MATERIAL SUPPLIED:
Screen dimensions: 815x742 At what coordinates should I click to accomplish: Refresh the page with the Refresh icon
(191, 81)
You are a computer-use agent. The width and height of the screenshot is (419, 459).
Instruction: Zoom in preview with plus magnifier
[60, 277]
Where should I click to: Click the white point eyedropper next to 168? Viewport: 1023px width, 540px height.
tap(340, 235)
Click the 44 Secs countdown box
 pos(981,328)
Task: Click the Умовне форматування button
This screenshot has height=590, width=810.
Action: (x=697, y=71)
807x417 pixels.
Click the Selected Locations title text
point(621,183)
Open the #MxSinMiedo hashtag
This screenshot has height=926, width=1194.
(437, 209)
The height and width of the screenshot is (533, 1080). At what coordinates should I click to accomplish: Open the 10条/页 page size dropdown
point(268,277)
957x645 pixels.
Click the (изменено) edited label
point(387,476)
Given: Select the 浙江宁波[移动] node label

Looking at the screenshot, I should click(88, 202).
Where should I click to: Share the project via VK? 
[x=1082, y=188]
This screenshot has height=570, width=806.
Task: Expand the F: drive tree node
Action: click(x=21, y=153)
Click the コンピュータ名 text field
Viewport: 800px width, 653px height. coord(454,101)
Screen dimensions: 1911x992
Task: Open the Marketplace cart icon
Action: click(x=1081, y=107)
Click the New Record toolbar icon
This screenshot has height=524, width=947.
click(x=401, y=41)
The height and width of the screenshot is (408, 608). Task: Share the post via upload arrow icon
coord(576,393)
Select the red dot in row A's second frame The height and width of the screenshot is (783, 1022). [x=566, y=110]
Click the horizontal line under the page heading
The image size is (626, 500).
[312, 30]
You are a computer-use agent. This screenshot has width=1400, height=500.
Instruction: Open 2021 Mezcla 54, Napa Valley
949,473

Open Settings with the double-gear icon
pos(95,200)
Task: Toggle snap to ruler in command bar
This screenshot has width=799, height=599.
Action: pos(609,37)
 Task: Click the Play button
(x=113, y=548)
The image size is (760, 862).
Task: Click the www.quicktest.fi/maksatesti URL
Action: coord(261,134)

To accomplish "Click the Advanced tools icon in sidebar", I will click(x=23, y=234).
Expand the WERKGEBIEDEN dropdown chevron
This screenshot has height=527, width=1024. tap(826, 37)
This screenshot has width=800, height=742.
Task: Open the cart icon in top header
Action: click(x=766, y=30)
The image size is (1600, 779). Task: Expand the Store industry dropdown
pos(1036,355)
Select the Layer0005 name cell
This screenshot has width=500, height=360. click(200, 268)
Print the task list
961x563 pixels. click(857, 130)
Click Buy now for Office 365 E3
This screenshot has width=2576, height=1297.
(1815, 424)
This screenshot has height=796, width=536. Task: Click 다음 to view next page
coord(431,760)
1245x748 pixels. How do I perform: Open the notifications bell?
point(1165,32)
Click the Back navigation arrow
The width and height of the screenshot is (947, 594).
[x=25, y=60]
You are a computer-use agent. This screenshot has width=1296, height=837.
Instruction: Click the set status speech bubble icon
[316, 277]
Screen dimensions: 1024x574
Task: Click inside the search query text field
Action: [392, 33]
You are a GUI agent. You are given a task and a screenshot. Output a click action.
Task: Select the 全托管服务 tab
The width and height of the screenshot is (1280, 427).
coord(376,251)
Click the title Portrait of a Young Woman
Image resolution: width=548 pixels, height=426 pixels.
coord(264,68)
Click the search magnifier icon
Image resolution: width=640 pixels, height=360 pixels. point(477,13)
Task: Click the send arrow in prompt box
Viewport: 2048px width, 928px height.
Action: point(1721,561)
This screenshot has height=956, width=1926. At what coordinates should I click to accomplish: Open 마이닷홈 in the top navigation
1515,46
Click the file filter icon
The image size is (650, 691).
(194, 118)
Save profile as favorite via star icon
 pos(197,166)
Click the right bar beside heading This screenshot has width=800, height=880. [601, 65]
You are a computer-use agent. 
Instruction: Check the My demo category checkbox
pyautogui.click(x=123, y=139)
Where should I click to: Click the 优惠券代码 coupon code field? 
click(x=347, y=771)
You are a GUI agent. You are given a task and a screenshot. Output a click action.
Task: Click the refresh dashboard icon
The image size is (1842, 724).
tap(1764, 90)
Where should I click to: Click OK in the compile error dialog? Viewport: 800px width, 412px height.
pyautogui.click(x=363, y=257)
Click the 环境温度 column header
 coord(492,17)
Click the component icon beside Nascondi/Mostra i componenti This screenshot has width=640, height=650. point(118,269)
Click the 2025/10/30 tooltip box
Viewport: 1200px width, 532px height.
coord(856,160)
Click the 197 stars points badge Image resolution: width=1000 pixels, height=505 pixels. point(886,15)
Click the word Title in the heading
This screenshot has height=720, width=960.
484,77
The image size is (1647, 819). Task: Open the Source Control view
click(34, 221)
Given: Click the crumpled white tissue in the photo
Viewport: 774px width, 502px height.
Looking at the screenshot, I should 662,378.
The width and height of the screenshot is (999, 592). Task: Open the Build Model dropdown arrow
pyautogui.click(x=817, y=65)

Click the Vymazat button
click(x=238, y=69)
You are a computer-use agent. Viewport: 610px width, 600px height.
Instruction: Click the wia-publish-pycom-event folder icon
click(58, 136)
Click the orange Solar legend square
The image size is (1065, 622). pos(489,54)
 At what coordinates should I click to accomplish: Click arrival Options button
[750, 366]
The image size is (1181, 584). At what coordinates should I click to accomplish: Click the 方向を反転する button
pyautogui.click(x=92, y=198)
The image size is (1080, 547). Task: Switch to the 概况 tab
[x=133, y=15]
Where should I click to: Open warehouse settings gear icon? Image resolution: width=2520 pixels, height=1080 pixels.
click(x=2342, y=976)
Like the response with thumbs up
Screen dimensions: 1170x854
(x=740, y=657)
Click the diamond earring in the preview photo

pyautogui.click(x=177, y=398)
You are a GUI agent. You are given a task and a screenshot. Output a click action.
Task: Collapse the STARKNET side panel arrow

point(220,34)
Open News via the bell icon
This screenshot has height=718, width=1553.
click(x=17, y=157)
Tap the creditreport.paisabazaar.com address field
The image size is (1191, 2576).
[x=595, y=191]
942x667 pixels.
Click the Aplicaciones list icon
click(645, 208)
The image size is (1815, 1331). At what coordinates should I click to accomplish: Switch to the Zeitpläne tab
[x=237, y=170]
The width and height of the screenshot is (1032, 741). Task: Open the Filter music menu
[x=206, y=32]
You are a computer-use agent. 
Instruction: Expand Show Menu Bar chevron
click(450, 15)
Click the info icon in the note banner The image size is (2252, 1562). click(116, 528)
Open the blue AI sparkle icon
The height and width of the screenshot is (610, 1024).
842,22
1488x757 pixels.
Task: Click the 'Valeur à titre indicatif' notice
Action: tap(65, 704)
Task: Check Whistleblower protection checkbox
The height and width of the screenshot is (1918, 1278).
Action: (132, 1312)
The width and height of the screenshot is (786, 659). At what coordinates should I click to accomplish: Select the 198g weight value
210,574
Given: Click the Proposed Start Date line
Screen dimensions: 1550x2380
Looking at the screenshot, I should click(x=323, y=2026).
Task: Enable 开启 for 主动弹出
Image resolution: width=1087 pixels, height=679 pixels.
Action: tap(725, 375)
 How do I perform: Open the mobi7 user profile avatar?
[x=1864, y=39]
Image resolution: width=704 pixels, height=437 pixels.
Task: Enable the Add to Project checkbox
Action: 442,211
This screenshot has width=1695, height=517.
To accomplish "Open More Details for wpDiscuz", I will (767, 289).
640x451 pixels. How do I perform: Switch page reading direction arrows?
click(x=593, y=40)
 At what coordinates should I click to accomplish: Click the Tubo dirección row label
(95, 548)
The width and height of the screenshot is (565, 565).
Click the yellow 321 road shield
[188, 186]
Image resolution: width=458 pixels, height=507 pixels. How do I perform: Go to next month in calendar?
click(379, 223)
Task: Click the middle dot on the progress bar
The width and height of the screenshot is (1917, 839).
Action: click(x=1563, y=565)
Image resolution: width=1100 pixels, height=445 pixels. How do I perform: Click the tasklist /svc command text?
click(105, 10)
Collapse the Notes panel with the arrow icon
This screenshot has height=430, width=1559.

DIRECTIONS:
Retype the portion of the data above that starts on the line with "Instruction: Expand Show Menu Bar chevron" and finishes on the line with "Task: Check Whistleblower protection checkbox", including both of those lines.

RESULT BELOW:
Instruction: Expand Show Menu Bar chevron
click(450, 15)
Click the info icon in the note banner The image size is (2252, 1562). click(116, 528)
Open the blue AI sparkle icon
The height and width of the screenshot is (610, 1024).
842,22
1488x757 pixels.
Task: Click the 'Valeur à titre indicatif' notice
Action: tap(65, 704)
Task: Check Whistleblower protection checkbox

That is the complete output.